- **SOLICITAÇÕES**:
**A.** Na reportagem sobre a mina de potássio, qual grupo canadense controla a Potássio do Brasil?
**B.** Por favor, transcreva da reportagem sobre a mina de potássio o trecho que começa nas palavras "Hoje, o processo" e termina depois de "uma Terra Indígena.".
**C.** Liste todas as siglas que aparecem na reportagem sobre a mina de potássio.

- **TRECHO FORNECIDO**:
++++++++++
Mineradora canadense opera em território Mura antes de consulta prévia e ganha apoio de Bolsonaro para destravar mina de potássio

Por Renato Santana*, especial para o Observatório da Mineração

A Potássio do Brasil, controlada pelo grupo canadense Forbes & Manhattan, tenta conseguir a aprovação do que pode se tornar a maior mina de potássio da América Latina, em Autazes, no Amazonas.

ganhou mais um apoio declarado na última semana: o governo Bolsonaro. Sem cerimônia, a cúpula da administração federal, usando a guerra na Ucrânia, prometeu “destravar” o projeto ao presidente da Forbes, Stan Bharti.

Hoje, o processo está parado por falta de consulta prévia aos indígenas afetados. O grupo do Canadá tenta passar por cima dos direitos indígenas e ignora a existência de terras ainda não demarcadas no caminho da mina altamente lucrativa.

Para justificar os trabalhos de mineração já iniciados em áreas localizadas na TI Soares/Urucurituba, antes da Consulta Prévia aos Mura, a Potássio alega ter uma licença estadual emitida pelo Instituto de Proteção Ambiental do Amazonas (IPAAM).

A licença estadual é uma facilidade tentada pela mineradora, que parte do pressuposto de que a TI não está demarcada e, portanto, não se trata de uma Terra Indígena.

Com base nessa narrativa jurídica assimétrica à Constituição Federal, a reportagem do Observatório da Mineração ouviu os Mura e teve acesso ao Protocolo de Consulta do povo, conversou com entidades de apoio, o Ministério Público Federal (MPF), um pesquisador da Universidade Federal do Amazonas (Ufam) e entrevistou advogado especialista em demanda territorial indígena e socioambiental.

“Sabemos que tem um interesse grande por parte do governo. Um empreendimento é como se fosse uma guerra contra nós, povos indígenas. O governo tá nos fuzilando. É nada mais do que dinheiro: olham como se a gente não existisse, não se importam com nossas terras, nossas vidas, nossa cultura e com o nosso bem. Vivíamos em um paraíso, mas quando se inicia essa ideia de minerar, nossa paz começa a ir embora e aí começa a guerra”, disse com firmeza o tuxaua Sérgio Freitas do Nascimento, de 40 anos, ao Observatório da Mineração.
++++++++++
- **MATERIAL**:
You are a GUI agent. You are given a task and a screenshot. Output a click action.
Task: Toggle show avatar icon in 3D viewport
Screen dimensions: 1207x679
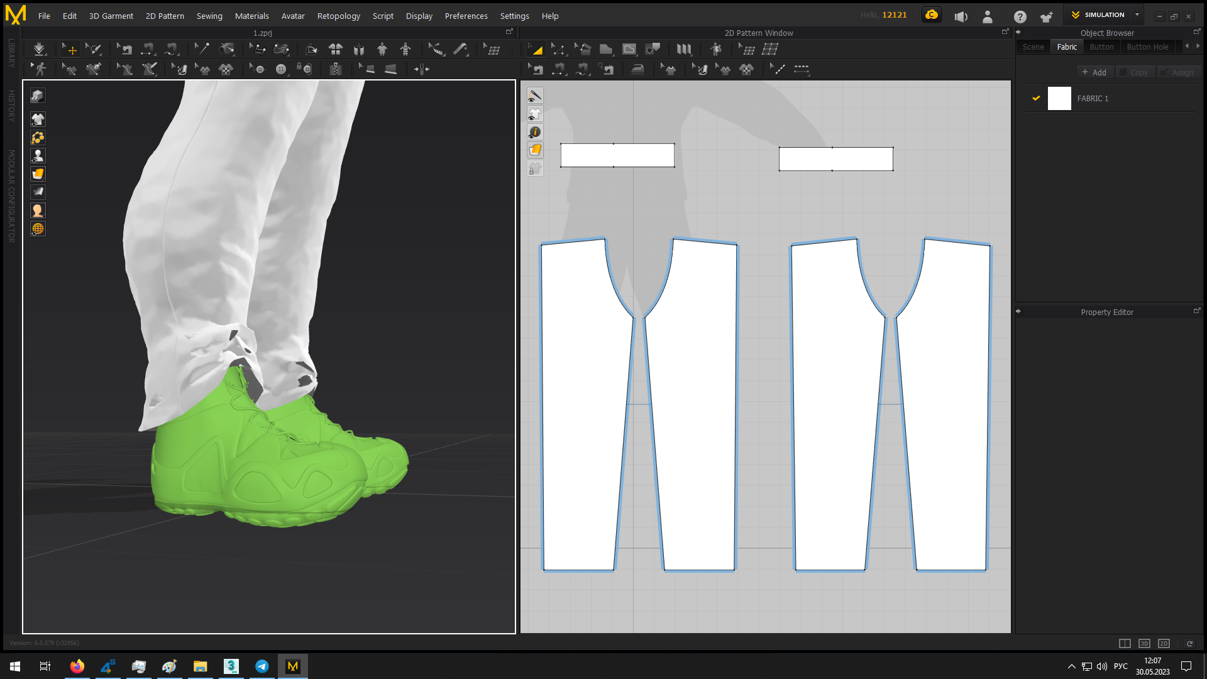pyautogui.click(x=38, y=156)
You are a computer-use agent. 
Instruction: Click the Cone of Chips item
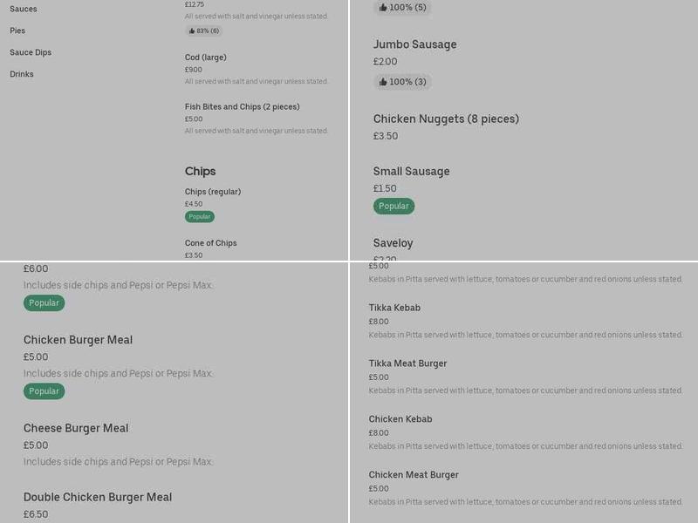(x=210, y=243)
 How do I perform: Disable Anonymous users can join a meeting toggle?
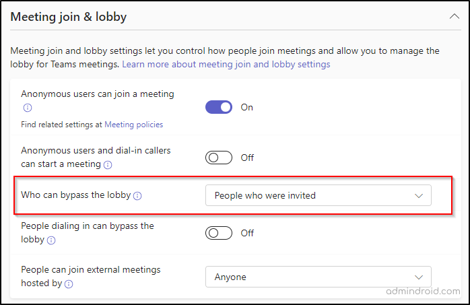click(x=219, y=107)
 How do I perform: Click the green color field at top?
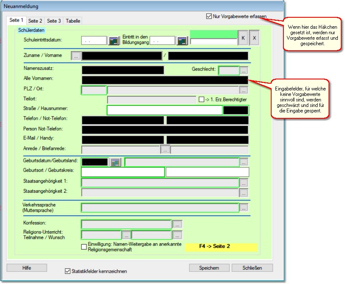[214, 34]
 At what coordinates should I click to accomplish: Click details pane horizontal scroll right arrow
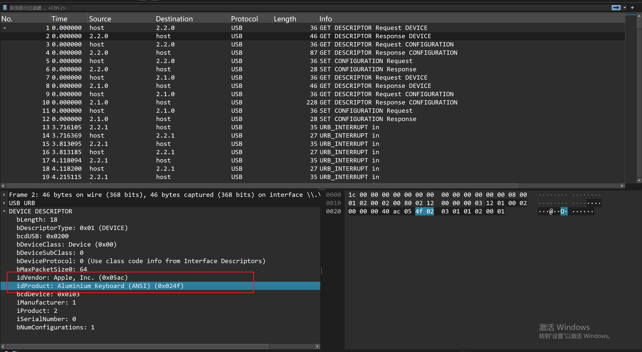317,346
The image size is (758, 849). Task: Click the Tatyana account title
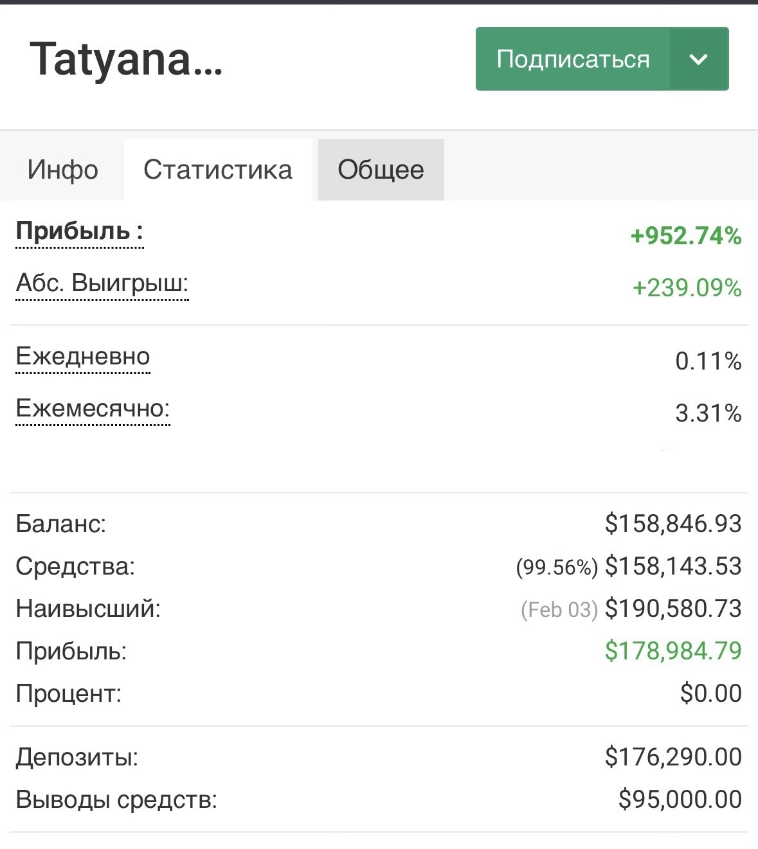[x=126, y=59]
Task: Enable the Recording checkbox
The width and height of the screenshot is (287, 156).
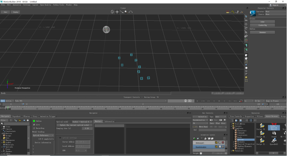Action: pos(34,128)
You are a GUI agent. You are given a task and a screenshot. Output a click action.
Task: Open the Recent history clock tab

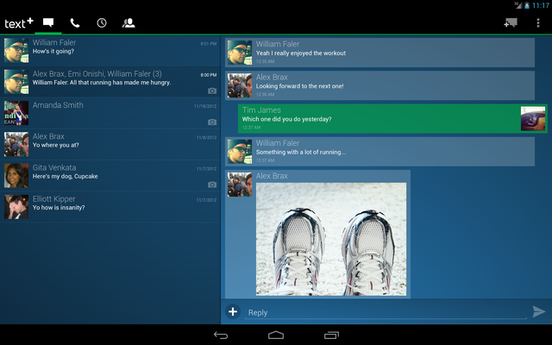[102, 22]
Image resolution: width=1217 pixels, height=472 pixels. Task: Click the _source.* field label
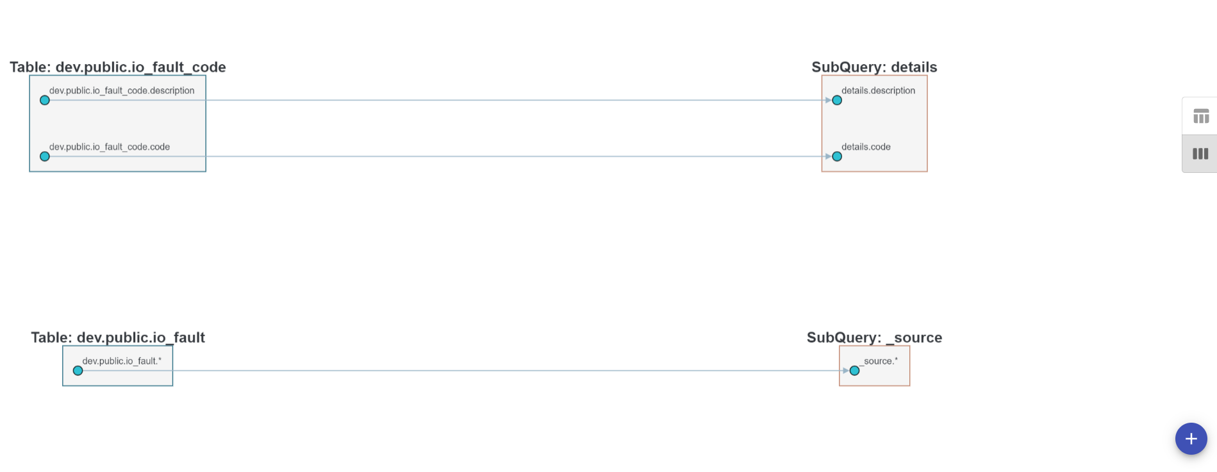[881, 361]
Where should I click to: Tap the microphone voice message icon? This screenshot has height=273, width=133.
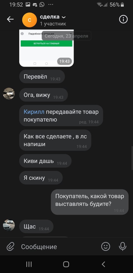[123, 246]
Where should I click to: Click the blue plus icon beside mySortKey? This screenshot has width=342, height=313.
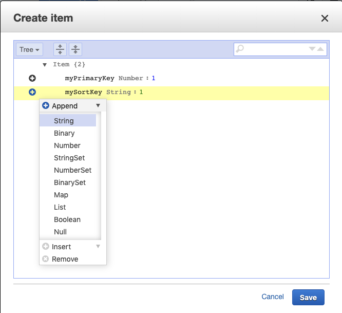tap(32, 92)
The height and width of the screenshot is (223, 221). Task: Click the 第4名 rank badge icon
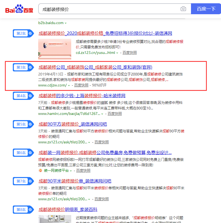pos(23,96)
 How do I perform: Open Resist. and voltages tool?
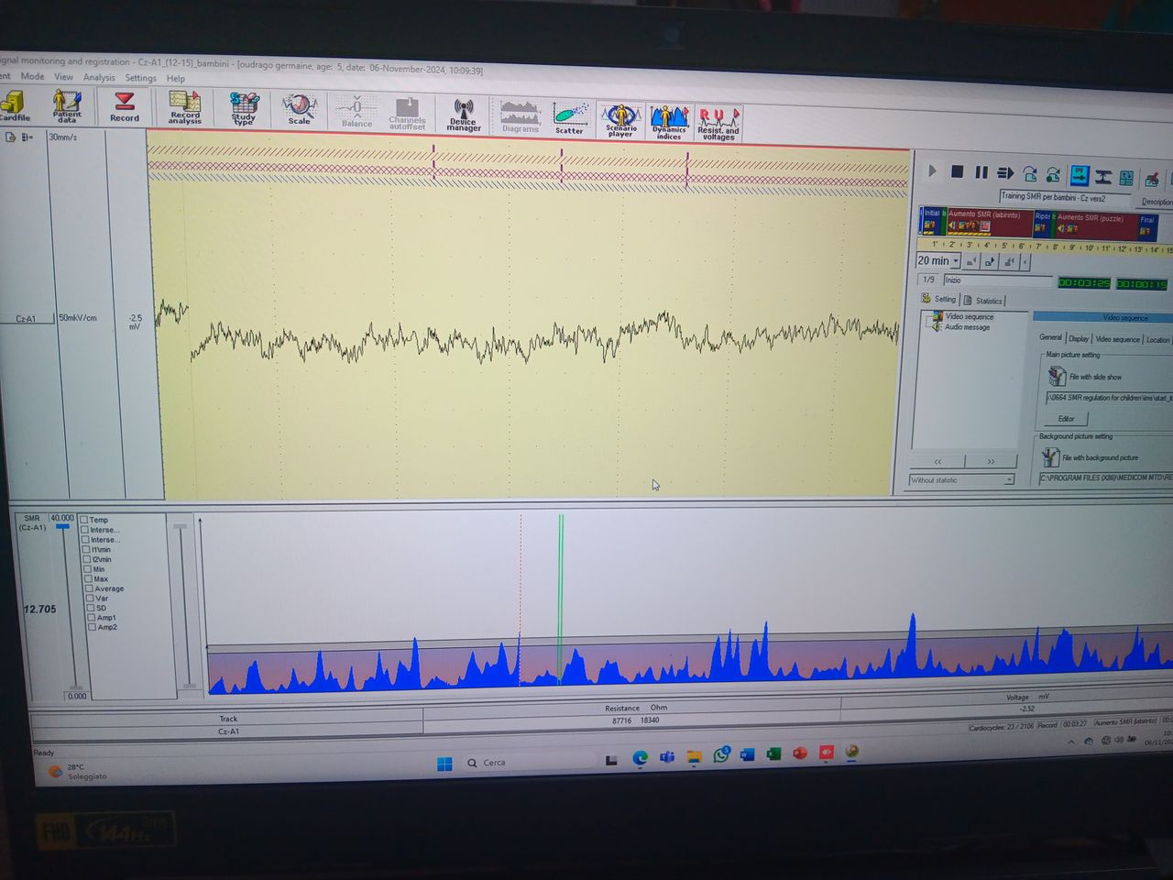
++++++++++
- **RESPOSTAS DOS EXERCÍCIOS**:
**A.** O grupo Forbes & Manhattan.

**B.**
Hoje, o processo está parado por falta de consulta prévia aos indígenas afetados. O grupo do Canadá tenta passar por cima dos direitos indígenas e ignora a existência de terras ainda não demarcadas no caminho da mina altamente lucrativa.

Para justificar os trabalhos de mineração já iniciados em áreas localizadas na TI Soares/Urucurituba, antes da Consulta Prévia aos Mura, a Potássio alega ter uma licença estadual emitida pelo Instituto de Proteção Ambiental do Amazonas (IPAAM).

A licença estadual é uma facilidade tentada pela mineradora, que parte do pressuposto de que a TI não está demarcada e, portanto, não se trata de uma Terra Indígena.

**C.** TI, IPAAM, MPF, Ufam